# in hull transducer



## ezbite (May 25, 2006)

thinking of going with this set up because i'm not a big fan of drilling holes in a new boat. I was wondering the pros and cons. will this be able to give water temp? can you still pick up fish at higher speeds?

also wondering if you can network the hds 9 gen 3 to a hook 7 unit. its been a while since I've fooled with electronic so bare with me. last unit I bought before th hook 7 was an lms unit.


----------



## My Demeyes (Aug 2, 2010)

From my experience the shoot thru-hull was better than the skimmer at reading at speed, but the thru-hull is the best.


----------



## Misdirection (Jul 16, 2012)

You will not be able to read water temp. I can mark fish at speed, but you loose sensitivity. Mine is a Hummingbird for what it's worth...


----------



## Misdirection (Jul 16, 2012)

The best way to mount a shoot thru is to use silly puddy to temporarily mount the transducer. Go out to the lake and see how it performs. You might need to move it to different locations for the best performance. Once you find the sweet spot, use a two part epoxy for permanent placement.


----------



## rockytop (Mar 19, 2008)

tom is the boat glass or aluminum? the hook has no ethernet cant hook up to share sonar or waypoints.


----------



## Shortdrift (Apr 5, 2004)

They make a plastic pad with a special adhesive that you can adhere to your transom thus no holes. Ducer mounts to the pad. My boat had one of those pads and it was a real job trying to remove it. Get one long enough that allows you to move the ducer side to side or also room enough for a second ducer.


----------



## K gonefishin (May 4, 2004)

I have both skimmer types and a shoot thru, both mark about the same while running 200 both fishing and while running on plane. I would install one of these, put it on once and not worry about the hull http://www.cabelas.com/product/Cabe...gclid=CKmP2J-69NMCFVu4wAodt7oB2Q&gclsrc=aw.ds

If you need to replace or move the ducer not harm done to the boat. Shoot thru ducers do not work well on aluminum boats if they even work at all, FYI


----------



## shilty (Apr 23, 2015)

Just buy one of the hull-saber blocks. They work great. Just went through this with my boat and it worked perfect. It is essentially just a plastic block with a special epoxy so that you dont have to drill any holes.


----------



## silverbullet (Apr 14, 2004)

I mounted my Hook7 and opted for the shoot thru option. I do lose fish marking ability at about 20mph. Water temp is not accurate, mine is off a few degrees from my factory installed temp sensor. I know nothing about networking the hook7 with a hds but like was mentioned there is no cable or even port on the unit.
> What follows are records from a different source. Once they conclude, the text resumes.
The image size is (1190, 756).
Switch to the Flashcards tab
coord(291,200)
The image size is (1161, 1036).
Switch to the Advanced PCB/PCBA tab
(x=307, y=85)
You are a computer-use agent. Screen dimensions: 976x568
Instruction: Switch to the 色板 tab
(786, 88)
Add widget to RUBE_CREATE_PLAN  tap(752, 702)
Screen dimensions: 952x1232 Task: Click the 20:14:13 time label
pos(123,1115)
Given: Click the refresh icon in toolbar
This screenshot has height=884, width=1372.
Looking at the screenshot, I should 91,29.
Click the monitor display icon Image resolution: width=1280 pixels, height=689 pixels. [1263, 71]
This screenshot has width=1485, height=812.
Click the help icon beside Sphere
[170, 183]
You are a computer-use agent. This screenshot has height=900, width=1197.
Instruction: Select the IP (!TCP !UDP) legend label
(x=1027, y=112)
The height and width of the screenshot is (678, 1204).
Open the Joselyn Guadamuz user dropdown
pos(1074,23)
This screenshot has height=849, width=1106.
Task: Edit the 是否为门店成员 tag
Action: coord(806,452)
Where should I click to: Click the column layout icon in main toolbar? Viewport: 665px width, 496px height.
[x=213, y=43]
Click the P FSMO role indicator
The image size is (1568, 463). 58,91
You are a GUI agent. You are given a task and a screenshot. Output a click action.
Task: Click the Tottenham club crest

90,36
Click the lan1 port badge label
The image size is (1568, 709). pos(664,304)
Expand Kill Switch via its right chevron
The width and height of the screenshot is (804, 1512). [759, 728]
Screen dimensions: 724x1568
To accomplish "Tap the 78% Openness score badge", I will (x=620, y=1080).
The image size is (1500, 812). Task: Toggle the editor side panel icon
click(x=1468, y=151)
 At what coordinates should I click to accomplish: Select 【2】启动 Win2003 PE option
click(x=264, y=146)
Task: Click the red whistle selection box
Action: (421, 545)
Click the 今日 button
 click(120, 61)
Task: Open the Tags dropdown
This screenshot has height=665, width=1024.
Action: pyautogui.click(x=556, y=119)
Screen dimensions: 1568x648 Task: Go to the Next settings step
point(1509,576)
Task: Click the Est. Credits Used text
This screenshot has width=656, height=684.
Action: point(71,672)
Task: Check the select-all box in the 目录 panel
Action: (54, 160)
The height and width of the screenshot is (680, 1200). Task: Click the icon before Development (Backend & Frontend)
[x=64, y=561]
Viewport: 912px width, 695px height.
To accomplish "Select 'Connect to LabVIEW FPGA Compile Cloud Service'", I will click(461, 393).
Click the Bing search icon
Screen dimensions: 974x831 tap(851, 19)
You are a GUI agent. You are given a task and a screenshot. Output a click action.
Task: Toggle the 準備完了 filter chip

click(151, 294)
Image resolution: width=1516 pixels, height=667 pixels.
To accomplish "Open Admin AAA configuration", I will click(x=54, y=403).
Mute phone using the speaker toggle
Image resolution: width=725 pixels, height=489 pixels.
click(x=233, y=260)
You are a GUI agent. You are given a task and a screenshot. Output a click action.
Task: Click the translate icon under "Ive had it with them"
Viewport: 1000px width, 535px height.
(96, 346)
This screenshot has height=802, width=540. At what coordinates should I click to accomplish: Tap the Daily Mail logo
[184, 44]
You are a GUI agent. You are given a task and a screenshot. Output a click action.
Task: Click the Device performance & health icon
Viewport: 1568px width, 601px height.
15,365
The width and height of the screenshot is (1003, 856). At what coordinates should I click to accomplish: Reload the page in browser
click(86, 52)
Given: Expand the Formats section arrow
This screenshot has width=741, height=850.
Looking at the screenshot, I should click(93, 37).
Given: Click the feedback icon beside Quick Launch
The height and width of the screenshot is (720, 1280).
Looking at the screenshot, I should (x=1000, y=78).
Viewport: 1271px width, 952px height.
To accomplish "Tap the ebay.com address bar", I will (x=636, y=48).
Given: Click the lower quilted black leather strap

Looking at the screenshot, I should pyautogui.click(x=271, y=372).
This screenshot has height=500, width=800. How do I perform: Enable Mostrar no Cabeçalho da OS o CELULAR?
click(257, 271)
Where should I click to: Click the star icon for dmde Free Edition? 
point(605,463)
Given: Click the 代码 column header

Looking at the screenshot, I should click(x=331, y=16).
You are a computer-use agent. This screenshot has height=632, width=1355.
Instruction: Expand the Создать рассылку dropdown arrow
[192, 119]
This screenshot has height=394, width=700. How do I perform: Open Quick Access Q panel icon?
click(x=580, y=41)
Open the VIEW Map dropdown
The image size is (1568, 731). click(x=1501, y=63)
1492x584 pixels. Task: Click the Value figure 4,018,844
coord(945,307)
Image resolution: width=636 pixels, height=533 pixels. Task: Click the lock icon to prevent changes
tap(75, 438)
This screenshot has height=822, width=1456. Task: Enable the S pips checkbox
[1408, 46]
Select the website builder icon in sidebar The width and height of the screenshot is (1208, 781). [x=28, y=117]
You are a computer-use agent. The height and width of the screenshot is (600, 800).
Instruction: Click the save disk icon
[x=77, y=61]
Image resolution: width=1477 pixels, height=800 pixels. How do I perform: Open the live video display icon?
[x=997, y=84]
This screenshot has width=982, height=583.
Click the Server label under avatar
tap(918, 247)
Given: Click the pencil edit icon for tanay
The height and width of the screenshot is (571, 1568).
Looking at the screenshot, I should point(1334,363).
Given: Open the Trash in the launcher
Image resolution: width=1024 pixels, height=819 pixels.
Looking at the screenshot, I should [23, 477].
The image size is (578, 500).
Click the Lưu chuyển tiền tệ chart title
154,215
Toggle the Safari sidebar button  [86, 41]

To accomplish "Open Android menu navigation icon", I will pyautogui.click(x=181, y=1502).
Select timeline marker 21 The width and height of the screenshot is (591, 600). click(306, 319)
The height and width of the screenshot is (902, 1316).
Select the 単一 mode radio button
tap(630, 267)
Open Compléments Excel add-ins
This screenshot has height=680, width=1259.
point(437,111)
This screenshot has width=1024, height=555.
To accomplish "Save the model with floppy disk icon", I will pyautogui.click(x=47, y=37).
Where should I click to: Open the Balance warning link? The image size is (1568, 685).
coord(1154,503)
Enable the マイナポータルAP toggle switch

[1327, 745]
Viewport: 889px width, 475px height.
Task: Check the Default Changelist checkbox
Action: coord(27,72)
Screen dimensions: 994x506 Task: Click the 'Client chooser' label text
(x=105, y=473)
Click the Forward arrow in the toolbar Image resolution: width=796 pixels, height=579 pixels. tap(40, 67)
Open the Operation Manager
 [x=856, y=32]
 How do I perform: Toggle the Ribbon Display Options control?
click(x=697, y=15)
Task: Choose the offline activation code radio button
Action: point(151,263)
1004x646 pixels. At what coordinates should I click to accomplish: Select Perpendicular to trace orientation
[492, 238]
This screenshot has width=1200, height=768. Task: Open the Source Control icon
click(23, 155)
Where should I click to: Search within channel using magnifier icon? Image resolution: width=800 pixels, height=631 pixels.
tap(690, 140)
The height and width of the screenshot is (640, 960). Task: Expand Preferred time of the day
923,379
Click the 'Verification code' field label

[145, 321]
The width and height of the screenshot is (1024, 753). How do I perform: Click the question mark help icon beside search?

Power and transducer is it.


----------



## ezbite (May 25, 2006)

after really researching, shoot thru is not going to be a good option thru an aluminum hull.


----------



## jjpugh (Feb 6, 2007)

The pic is a brand of transom saver board you can put on. Comes with a 2 part epoxy so no holes needed. I would purchase the larger one. You can link the 2 units and share waypoints and such with a nema 2000 system but you cannot share sonar. Sonar can only be shared with Ethernet.


----------



## SJB (Mar 22, 2017)

I use a shoot through and can mark fish up to about 35 mph, as long as it is not too rough out. 20-25 mph no matter how rough. Best transducer set up I have ever had. but I would have to think the setup is very critical and the dealer has this boat set up very well all around.


----------



## ezbite (May 25, 2006)

jjpugh said:


> The pic is a brand of transom saver board you can put on. Comes with a 2 part epoxy so no holes needed. I would purchase the larger one. You can link the 2 units and share waypoints and such with a nema 2000 system but you cannot share sonar. Sonar can only be shared with Ethernet.


I had the dealer install one of these large vinyl boards. no need to drill holds in the hull and I think it looks "cleaner"


----------